Entouré d’une armée de chiens aux dents acérées, le type est violent, brutal. Dans un monde qui disparaît, s’effondre, il ne pense qu’à posséder et détruire, à coup de pistolet, de poings ou de dents, ce qui reste comme Celui qui reste. Cependant, Celui qui reste, demeure, résiste, lui résiste.

 

Trois personnages qui n’en sont pas vraiment, sans identité, sans nom, sans passé, sans genre. Trois personnages masculins à première vue qui pourraient tout aussi bien être des femmes, Celui qui reste tombe d’ailleurs enceinte.

Trois personnages qui ne pourraient être qu’un : Celui qui reste, hésitant entre la mort (Le Type) et la vie ou la survie (L’Autre). Des non-êtres qui errent et résistent dans un monde où tout se perd même ce qu’ils ont été. Des personnages hantés par une pulsion de mort omniprésente, légitime dans leur monde mortifère, et pourtant plein de vie, de joie même, parfois d’espoir.

 

Auprès d’eux, loin de se résumer à des indications scéniques, les didascalies forment une voix puissante et poétique, habitée, qui enrichit le texte et nourrit l’univers, emplissant les silences d’images et de possibles.

 

 

RESTER

11

 

Celui qui reste est assis sur son tas de maison devenu très petit.

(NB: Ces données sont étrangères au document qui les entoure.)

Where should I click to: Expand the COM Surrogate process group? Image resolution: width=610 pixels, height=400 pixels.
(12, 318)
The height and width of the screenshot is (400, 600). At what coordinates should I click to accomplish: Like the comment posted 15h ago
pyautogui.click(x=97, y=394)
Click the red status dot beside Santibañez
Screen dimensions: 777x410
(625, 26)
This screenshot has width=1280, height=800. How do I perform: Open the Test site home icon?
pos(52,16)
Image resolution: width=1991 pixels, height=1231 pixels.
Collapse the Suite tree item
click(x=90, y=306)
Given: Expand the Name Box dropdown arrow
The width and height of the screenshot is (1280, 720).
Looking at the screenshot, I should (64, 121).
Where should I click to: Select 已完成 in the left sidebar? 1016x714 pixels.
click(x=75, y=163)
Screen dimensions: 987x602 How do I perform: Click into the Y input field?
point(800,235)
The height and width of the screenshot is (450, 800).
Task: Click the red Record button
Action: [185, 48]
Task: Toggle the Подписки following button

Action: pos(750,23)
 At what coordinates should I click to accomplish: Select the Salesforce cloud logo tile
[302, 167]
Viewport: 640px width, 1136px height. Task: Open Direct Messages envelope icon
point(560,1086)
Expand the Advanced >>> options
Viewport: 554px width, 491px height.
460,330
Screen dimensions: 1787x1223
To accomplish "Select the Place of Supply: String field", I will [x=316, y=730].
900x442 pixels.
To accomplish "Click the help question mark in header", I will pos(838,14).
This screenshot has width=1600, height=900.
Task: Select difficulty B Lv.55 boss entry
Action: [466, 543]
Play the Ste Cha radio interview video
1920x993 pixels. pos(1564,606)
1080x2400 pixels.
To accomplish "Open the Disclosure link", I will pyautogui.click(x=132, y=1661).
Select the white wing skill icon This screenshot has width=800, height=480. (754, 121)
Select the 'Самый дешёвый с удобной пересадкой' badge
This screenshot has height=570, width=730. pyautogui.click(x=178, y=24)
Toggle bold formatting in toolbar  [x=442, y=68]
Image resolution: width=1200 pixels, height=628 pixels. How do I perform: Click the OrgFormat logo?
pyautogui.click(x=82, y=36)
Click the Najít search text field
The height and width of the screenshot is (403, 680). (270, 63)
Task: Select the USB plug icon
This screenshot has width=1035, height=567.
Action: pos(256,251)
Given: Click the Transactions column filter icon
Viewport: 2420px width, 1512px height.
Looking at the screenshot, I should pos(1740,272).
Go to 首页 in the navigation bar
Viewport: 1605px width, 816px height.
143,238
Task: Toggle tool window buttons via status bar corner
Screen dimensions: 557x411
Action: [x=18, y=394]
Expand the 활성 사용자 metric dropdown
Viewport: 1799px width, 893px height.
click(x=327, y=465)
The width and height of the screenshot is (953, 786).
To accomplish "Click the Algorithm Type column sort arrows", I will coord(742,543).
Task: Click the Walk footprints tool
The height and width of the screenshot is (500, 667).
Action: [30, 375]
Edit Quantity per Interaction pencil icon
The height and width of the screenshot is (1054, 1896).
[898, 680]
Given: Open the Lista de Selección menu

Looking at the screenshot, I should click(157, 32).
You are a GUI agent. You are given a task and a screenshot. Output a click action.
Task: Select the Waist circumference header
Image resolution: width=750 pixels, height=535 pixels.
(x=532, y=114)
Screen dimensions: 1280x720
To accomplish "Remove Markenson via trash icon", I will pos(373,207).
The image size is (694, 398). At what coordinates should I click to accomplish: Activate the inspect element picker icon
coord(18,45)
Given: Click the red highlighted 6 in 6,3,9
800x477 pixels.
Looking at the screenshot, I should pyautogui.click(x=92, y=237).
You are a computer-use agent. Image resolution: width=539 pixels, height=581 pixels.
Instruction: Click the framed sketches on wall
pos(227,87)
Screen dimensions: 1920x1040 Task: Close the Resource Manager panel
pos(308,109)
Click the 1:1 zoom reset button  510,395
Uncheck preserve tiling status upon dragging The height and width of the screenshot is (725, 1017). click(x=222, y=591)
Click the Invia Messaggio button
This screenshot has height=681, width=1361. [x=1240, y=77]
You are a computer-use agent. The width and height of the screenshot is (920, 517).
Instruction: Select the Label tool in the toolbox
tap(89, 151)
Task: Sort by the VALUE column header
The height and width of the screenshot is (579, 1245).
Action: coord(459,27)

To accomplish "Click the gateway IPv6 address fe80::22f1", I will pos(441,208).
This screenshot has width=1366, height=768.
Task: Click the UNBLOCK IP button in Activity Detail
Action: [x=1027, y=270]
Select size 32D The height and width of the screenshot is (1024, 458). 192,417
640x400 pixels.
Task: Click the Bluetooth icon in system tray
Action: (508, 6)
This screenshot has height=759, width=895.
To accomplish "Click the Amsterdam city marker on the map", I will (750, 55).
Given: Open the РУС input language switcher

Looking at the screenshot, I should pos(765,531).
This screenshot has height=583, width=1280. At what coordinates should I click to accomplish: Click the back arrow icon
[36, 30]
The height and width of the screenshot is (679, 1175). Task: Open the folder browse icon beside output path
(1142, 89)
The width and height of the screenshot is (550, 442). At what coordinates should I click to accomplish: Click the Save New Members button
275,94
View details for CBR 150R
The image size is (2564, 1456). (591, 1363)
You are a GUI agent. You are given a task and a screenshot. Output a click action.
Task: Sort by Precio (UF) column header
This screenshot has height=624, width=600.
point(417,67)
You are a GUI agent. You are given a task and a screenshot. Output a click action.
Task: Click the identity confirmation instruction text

Son œil blessé est bandé. Ses bras sont couverts de plumes, on dirait presque des ailes.

L’Autre apparaît.

 

CELUI QUI RESTE. – Tu viens trop tard.

L’AUTRE. – Ce n’est pas parce que tu ne vois que d’un œil que tout est fini.

Et puis tu as les plumes.

CELUI QUI RESTE. – Va-t’en.

L’AUTRE. – Embrasse-moi.

CELUI QUI RESTE. – Non, trouve-moi une corde et je me pends.

L’AUTRE. – Je ne vois rien pour l’accrocher. Y a plus rien debout.

CELUI QUI RESTE. – Alors va-t’en.

L’AUTRE. – Soit t’es vivant dans un monde foutu mais tu ne le sais pas et si tu finis par le savoir tu deviens fou même si tu ne l’étais pas. Soit tu es vivant, très humain et tu es le seul sauf quelques enfants survivants qui rencontreront sûrement le Type et ils deviendront pires que lui : là, tu deviens fou aussi. Soit tu es vivant dans un monde foutu, tu le sais, tu ne préfèrerais pas, alors tu fais comme si tu l’étais pas, vivant. Soit tu es fou et tout va bien. Soit t’es mort, dans ce cas moi aussi.

Si tu n’es rien de tout ça, tu as intérêt à te réjouir même s’il ne reste que des plumes… Si tu veux vivre sans devenir fou.

Et puis je suis là.

 

Celui qui reste rentre alors dans une grande rêverie.

L’Autre est très patient.

Celui qui reste a tout son temps pour faire ce qu’il a à faire avec ses pensées, ses rêveries, ses voyages intérieurs.

 

CELUI QUI RESTE . – Il y a une autre solution : passer de l’autre côté.

Allons-y.

 

{Rester, 11, page 31-32}

 

 

 

S’articulant autour de 4 parties : « Rester », « Bouger », « S’envoler », « S’ininterrompre », à l’image du parcours opéré par Celui qui reste, le texte de Nathalie Papin multiplie les métaphores, les images pour parler simplement du monde, de l’amour, des utopies comme des rêves. Entre silence et parole, entre solitude et amitié, entre humour et tragique, entre l’envol du goura (alter ego de Celui qui reste) et sa mort, entre la méchanceté du Type et son incapacité à aller au bout, à tuer Celui qui reste, Tenir est en tension. Une tension constante, qui se fait appel à la résistance, appel à la vie. Celui qui reste restera, toujours, envers et contre tout.

 

Tenir est une de ces rares pièces pour adultes qui garde son âme d’enfant. Sans être léger pour autant, le texte est habité par une fantaisie enfantine qui rappelle le conte. Un conte sombre et violent mais dans lequel on plonge avec un plaisir naïf. Le texte n’en est pas moins extrêmement poétique. La langue de l’autrice est puissante, efficace, imagée. Elle nous transporte et fait vivre un monde beau dans son anéantissement et sa possible renaissance. On lit et on rêve d’une mise en scène qui saurait faire honneur à la pièce, qui saurait faire vivre ses images, cette poésie, une mise en scène qui saura rester à la limite entre le rêve et le cauchemar, entre la fin et l’espoir…

 

Le texte sera mis en voix pour la première fois en août 2017 à l’occasion du festival de la Mousson d’été.